Please copy out the records below, replacing "How do I perform" with "How can I perform" everywhere it occurs and leaving everything else unchanged.

[Items from a dataset]
* START *

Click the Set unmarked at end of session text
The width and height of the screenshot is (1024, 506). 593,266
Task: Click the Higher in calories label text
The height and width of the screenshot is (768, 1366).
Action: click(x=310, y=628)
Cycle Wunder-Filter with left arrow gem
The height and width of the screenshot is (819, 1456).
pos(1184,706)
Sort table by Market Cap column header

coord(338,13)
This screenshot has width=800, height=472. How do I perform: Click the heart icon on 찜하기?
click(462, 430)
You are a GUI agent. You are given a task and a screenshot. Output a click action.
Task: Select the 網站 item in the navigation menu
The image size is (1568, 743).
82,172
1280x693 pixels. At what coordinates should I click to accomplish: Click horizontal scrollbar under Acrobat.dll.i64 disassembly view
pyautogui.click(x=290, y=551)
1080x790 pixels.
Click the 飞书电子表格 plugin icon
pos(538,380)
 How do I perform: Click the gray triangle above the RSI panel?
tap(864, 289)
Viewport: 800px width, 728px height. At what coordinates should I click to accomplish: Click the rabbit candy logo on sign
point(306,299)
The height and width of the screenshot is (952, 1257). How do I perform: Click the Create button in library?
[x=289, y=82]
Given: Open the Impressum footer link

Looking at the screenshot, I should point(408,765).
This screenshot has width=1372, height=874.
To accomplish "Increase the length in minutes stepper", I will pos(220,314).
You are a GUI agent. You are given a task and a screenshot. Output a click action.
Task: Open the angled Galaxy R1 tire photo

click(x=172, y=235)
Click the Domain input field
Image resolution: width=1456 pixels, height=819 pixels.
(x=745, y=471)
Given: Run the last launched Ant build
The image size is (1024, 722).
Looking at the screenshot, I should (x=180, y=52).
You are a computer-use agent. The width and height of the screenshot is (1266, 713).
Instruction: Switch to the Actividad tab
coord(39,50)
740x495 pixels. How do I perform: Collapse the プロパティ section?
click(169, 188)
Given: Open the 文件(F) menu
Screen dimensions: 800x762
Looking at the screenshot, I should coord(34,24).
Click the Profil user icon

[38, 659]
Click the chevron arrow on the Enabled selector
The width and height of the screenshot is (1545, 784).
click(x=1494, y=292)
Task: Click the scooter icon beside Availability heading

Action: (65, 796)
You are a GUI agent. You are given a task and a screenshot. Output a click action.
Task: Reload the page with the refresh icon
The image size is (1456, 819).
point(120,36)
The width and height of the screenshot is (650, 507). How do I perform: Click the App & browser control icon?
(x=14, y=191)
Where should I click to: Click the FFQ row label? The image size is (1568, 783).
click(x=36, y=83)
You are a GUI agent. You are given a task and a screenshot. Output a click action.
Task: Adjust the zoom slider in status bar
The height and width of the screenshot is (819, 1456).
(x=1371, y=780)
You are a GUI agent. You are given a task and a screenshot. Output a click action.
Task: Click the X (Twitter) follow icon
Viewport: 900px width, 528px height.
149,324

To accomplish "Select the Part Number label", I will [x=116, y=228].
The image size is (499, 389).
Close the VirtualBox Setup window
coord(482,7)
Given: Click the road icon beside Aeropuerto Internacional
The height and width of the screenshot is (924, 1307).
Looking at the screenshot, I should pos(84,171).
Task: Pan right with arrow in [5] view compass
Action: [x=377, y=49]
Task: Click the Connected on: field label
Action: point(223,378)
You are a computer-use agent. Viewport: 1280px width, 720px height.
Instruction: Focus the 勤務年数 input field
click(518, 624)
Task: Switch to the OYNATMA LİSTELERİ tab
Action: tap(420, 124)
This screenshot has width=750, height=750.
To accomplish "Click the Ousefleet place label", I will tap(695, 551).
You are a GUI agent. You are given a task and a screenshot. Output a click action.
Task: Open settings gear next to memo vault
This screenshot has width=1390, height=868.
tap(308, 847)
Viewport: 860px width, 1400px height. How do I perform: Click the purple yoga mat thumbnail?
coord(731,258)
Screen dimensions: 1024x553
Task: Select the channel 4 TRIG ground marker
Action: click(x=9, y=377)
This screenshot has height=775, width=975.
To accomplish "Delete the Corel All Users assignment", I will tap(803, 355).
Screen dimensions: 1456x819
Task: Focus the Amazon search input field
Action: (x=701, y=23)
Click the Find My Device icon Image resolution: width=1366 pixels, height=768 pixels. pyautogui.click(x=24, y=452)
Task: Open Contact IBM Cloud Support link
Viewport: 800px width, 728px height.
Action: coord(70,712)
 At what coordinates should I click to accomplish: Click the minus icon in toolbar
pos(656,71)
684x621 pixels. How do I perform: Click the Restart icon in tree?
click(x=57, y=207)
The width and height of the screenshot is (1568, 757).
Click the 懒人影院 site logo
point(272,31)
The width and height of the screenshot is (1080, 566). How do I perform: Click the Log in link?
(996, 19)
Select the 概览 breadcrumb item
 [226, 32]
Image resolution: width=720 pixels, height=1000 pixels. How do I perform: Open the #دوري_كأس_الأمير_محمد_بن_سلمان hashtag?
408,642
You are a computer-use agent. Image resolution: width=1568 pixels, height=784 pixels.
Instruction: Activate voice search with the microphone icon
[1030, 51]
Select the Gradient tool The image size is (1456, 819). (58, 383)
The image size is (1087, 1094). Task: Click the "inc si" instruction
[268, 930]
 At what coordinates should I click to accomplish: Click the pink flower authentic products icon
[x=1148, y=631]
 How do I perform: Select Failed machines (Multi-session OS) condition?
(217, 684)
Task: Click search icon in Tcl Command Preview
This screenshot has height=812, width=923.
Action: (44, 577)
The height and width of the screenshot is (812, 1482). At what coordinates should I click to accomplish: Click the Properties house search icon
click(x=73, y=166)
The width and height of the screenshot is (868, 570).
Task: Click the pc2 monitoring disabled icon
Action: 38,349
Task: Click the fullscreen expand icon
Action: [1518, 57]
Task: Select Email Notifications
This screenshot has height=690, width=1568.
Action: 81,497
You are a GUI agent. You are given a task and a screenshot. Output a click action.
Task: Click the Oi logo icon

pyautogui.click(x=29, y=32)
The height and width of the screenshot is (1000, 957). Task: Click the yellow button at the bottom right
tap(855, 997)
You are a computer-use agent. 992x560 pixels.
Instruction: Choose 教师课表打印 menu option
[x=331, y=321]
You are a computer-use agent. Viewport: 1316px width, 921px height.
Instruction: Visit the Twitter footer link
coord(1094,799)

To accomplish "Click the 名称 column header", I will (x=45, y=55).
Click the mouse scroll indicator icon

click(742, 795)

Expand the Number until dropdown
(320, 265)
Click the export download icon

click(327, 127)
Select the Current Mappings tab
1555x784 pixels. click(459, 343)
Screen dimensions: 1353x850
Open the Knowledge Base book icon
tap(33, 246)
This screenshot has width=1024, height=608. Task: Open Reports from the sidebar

* END *

## Exercise response:
Click the Set unmarked at end of session text
The width and height of the screenshot is (1024, 506). 593,266
Task: Click the Higher in calories label text
The height and width of the screenshot is (768, 1366).
Action: click(x=310, y=628)
Cycle Wunder-Filter with left arrow gem
The height and width of the screenshot is (819, 1456).
pos(1184,706)
Sort table by Market Cap column header

coord(338,13)
This screenshot has width=800, height=472. How can I perform: Click the heart icon on 찜하기?
click(462, 430)
You are a GUI agent. You are given a task and a screenshot. Output a click action.
Task: Select the 網站 item in the navigation menu
The image size is (1568, 743).
82,172
1280x693 pixels. At what coordinates should I click to accomplish: Click horizontal scrollbar under Acrobat.dll.i64 disassembly view
pyautogui.click(x=290, y=551)
1080x790 pixels.
Click the 飞书电子表格 plugin icon
pos(538,380)
 How can I perform: Click the gray triangle above the RSI panel?
tap(864, 289)
Viewport: 800px width, 728px height. At what coordinates should I click to accomplish: Click the rabbit candy logo on sign
point(306,299)
The height and width of the screenshot is (952, 1257). How can I perform: Click the Create button in library?
[x=289, y=82]
Given: Open the Impressum footer link

Looking at the screenshot, I should point(408,765).
This screenshot has width=1372, height=874.
To accomplish "Increase the length in minutes stepper", I will pos(220,314).
You are a GUI agent. You are given a task and a screenshot. Output a click action.
Task: Open the angled Galaxy R1 tire photo

click(x=172, y=235)
Click the Domain input field
Image resolution: width=1456 pixels, height=819 pixels.
(x=745, y=471)
Given: Run the last launched Ant build
The image size is (1024, 722).
Looking at the screenshot, I should (x=180, y=52).
You are a computer-use agent. The width and height of the screenshot is (1266, 713).
Instruction: Switch to the Actividad tab
coord(39,50)
740x495 pixels. How can I perform: Collapse the プロパティ section?
click(169, 188)
Given: Open the 文件(F) menu
Screen dimensions: 800x762
Looking at the screenshot, I should coord(34,24).
Click the Profil user icon

[38, 659]
Click the chevron arrow on the Enabled selector
The width and height of the screenshot is (1545, 784).
click(x=1494, y=292)
Task: Click the scooter icon beside Availability heading

Action: (65, 796)
You are a GUI agent. You are given a task and a screenshot. Output a click action.
Task: Reload the page with the refresh icon
The image size is (1456, 819).
point(120,36)
The width and height of the screenshot is (650, 507). How can I perform: Click the App & browser control icon?
(x=14, y=191)
Where should I click to: Click the FFQ row label? The image size is (1568, 783).
click(x=36, y=83)
You are a GUI agent. You are given a task and a screenshot. Output a click action.
Task: Adjust the zoom slider in status bar
The height and width of the screenshot is (819, 1456).
(x=1371, y=780)
You are a GUI agent. You are given a task and a screenshot. Output a click action.
Task: Click the X (Twitter) follow icon
Viewport: 900px width, 528px height.
149,324

To accomplish "Select the Part Number label", I will [x=116, y=228].
The image size is (499, 389).
Close the VirtualBox Setup window
coord(482,7)
Given: Click the road icon beside Aeropuerto Internacional
The height and width of the screenshot is (924, 1307).
Looking at the screenshot, I should pos(84,171).
Task: Pan right with arrow in [5] view compass
Action: [x=377, y=49]
Task: Click the Connected on: field label
Action: point(223,378)
You are a computer-use agent. Viewport: 1280px width, 720px height.
Instruction: Focus the 勤務年数 input field
click(518, 624)
Task: Switch to the OYNATMA LİSTELERİ tab
Action: tap(420, 124)
This screenshot has width=750, height=750.
To accomplish "Click the Ousefleet place label", I will tap(695, 551).
You are a GUI agent. You are given a task and a screenshot. Output a click action.
Task: Open settings gear next to memo vault
This screenshot has width=1390, height=868.
tap(308, 847)
Viewport: 860px width, 1400px height. How can I perform: Click the purple yoga mat thumbnail?
coord(731,258)
Screen dimensions: 1024x553
Task: Select the channel 4 TRIG ground marker
Action: click(x=9, y=377)
This screenshot has height=775, width=975.
To accomplish "Delete the Corel All Users assignment", I will tap(803, 355).
Screen dimensions: 1456x819
Task: Focus the Amazon search input field
Action: (x=701, y=23)
Click the Find My Device icon Image resolution: width=1366 pixels, height=768 pixels. pyautogui.click(x=24, y=452)
Task: Open Contact IBM Cloud Support link
Viewport: 800px width, 728px height.
Action: coord(70,712)
 At what coordinates should I click to accomplish: Click the minus icon in toolbar
pos(656,71)
684x621 pixels. How can I perform: Click the Restart icon in tree?
click(x=57, y=207)
The width and height of the screenshot is (1568, 757).
Click the 懒人影院 site logo
point(272,31)
The width and height of the screenshot is (1080, 566). How can I perform: Click the Log in link?
(996, 19)
Select the 概览 breadcrumb item
 [226, 32]
Image resolution: width=720 pixels, height=1000 pixels. How can I perform: Open the #دوري_كأس_الأمير_محمد_بن_سلمان hashtag?
408,642
You are a computer-use agent. Image resolution: width=1568 pixels, height=784 pixels.
Instruction: Activate voice search with the microphone icon
[1030, 51]
Select the Gradient tool The image size is (1456, 819). (58, 383)
The image size is (1087, 1094). Task: Click the "inc si" instruction
[268, 930]
 At what coordinates should I click to accomplish: Click the pink flower authentic products icon
[x=1148, y=631]
 How can I perform: Select Failed machines (Multi-session OS) condition?
(217, 684)
Task: Click search icon in Tcl Command Preview
This screenshot has height=812, width=923.
Action: (44, 577)
The height and width of the screenshot is (812, 1482). At what coordinates should I click to accomplish: Click the Properties house search icon
click(x=73, y=166)
The width and height of the screenshot is (868, 570).
Task: Click the pc2 monitoring disabled icon
Action: 38,349
Task: Click the fullscreen expand icon
Action: [1518, 57]
Task: Select Email Notifications
This screenshot has height=690, width=1568.
Action: 81,497
You are a GUI agent. You are given a task and a screenshot. Output a click action.
Task: Click the Oi logo icon

pyautogui.click(x=29, y=32)
The height and width of the screenshot is (1000, 957). Task: Click the yellow button at the bottom right
tap(855, 997)
You are a computer-use agent. 992x560 pixels.
Instruction: Choose 教师课表打印 menu option
[x=331, y=321]
You are a computer-use agent. Viewport: 1316px width, 921px height.
Instruction: Visit the Twitter footer link
coord(1094,799)

To accomplish "Click the 名称 column header", I will (x=45, y=55).
Click the mouse scroll indicator icon

click(742, 795)

Expand the Number until dropdown
(320, 265)
Click the export download icon

click(327, 127)
Select the Current Mappings tab
1555x784 pixels. click(459, 343)
Screen dimensions: 1353x850
Open the Knowledge Base book icon
tap(33, 246)
This screenshot has width=1024, height=608. Task: Open Reports from the sidebar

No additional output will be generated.